6), non-Euclidean data (non-euclidean space data)

Non-Euclidean data can also be called non-Euclidean data. Non-Euclidean data is data that is not neatly arranged and arranged irregularly. In a sample composed of non-Euclidean data, the order or position of the data does not affect the characteristics of the sample.

In practice, non-European data exist in many fields. For example, social network data in the field of social science, sensor networks in the field of communication technology, regulatory networks in the field of genomics, or mesh surfaces in computer graphics, etc.

It can be understood that the amount of non-European data in actual scenarios is very large and the structure is complex.

7) Residual network (ResNet) and residual fully-connected neural network (RFCN)

ResNet is a kind of neural network. ResNet includes skip connections or shortcut connections. These connections can make data transfer between network layers skip some network layers, thereby avoiding network degradation and gradient disappearance in deep neural networks. And it can improve the training speed of the network, and at the same time, it can make the number of layers of the network very deep.

It should be understood that a deep neural network with a deep number of layers is more conducive to processing data with complex structures.
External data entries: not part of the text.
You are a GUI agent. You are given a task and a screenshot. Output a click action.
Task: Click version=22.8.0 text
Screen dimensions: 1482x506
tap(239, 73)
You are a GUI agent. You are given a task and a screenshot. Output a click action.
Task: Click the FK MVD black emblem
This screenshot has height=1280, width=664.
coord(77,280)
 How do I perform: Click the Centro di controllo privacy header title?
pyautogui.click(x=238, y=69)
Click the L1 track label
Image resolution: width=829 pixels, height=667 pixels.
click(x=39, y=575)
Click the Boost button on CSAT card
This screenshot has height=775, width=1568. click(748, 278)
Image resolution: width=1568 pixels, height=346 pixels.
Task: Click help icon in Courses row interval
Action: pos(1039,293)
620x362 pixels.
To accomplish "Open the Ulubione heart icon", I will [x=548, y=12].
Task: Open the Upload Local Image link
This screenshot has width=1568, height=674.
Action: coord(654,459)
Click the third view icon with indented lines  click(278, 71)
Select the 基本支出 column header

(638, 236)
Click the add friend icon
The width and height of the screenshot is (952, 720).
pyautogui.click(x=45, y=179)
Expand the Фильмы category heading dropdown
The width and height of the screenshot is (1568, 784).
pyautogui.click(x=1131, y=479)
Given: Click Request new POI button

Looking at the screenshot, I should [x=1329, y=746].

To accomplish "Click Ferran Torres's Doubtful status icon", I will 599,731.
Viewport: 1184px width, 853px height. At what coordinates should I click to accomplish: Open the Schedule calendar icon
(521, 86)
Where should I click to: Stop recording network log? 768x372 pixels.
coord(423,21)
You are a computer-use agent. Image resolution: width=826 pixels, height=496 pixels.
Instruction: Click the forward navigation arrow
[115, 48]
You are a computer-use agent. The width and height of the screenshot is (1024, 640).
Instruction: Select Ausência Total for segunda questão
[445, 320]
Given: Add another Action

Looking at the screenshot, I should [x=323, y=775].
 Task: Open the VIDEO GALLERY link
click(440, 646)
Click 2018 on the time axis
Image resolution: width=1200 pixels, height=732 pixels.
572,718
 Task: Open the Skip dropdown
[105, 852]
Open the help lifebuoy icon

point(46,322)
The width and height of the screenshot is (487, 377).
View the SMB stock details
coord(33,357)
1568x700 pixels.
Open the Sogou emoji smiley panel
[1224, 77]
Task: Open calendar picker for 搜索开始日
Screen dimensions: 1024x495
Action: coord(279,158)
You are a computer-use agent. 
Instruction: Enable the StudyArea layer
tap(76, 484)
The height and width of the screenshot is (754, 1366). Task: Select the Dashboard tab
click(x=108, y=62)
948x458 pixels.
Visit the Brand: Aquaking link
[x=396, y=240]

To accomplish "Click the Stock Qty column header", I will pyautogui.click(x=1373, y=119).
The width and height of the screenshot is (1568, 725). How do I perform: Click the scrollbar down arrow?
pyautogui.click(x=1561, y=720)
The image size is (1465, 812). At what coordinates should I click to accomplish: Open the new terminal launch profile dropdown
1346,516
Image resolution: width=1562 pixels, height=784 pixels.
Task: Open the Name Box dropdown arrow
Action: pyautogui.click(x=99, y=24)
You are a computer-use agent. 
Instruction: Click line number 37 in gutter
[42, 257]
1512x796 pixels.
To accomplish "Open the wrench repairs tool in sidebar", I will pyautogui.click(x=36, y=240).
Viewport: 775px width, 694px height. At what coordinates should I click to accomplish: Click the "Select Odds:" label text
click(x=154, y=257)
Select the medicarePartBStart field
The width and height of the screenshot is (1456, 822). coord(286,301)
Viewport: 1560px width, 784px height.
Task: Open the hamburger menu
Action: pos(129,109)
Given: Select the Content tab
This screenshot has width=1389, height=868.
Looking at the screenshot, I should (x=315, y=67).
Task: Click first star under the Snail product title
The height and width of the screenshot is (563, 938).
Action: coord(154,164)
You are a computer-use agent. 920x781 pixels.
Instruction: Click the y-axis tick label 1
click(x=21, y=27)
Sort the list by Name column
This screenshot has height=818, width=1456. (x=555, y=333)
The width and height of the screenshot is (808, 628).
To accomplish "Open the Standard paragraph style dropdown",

RFCN is a neural network based on a fully connected layer and introducing skip connections or shortcut connections.

8) Other terms

In the embodiments of the present application, words such as "exemplary" or "for example" are used as examples, illustrations or illustrations. Any embodiment or design scheme described as "exemplary" or "for example" in the embodiments of the present application shall not be interpreted as being more preferred or more advantageous than other embodiments or design schemes. Rather, the use of words such as "exemplary" or "such as" is intended to present related concepts in a concrete manner.

In the embodiments of the present application, the terms "first" and "second" are used for description purposes only, and cannot be understood as indicating or implying relative importance or implicitly specifying the quantity of indicated technical features. Thus, a feature defined as "first" and "second" may explicitly or implicitly include one or more of these features. In the description of the present application, unless otherwise specified, "plurality" means two or more.

It should also be understood that the term "and/or" as used herein refers to and encompasses any and all possible combinations of one or more of the associated listed items. The term "and/or" is an association relationship describing associated objects, which means that there may be three kinds of relationships, for example, A and/or B can mean: A exists alone, A and B exist simultaneously, and B exists independently. situation. In addition, the character "/" in this application generally indicates that the contextual objects are an "or" relationship.

It should be understood that determining B according to A does not mean determining B only according to A, and B may also be determined according to A and/or other information.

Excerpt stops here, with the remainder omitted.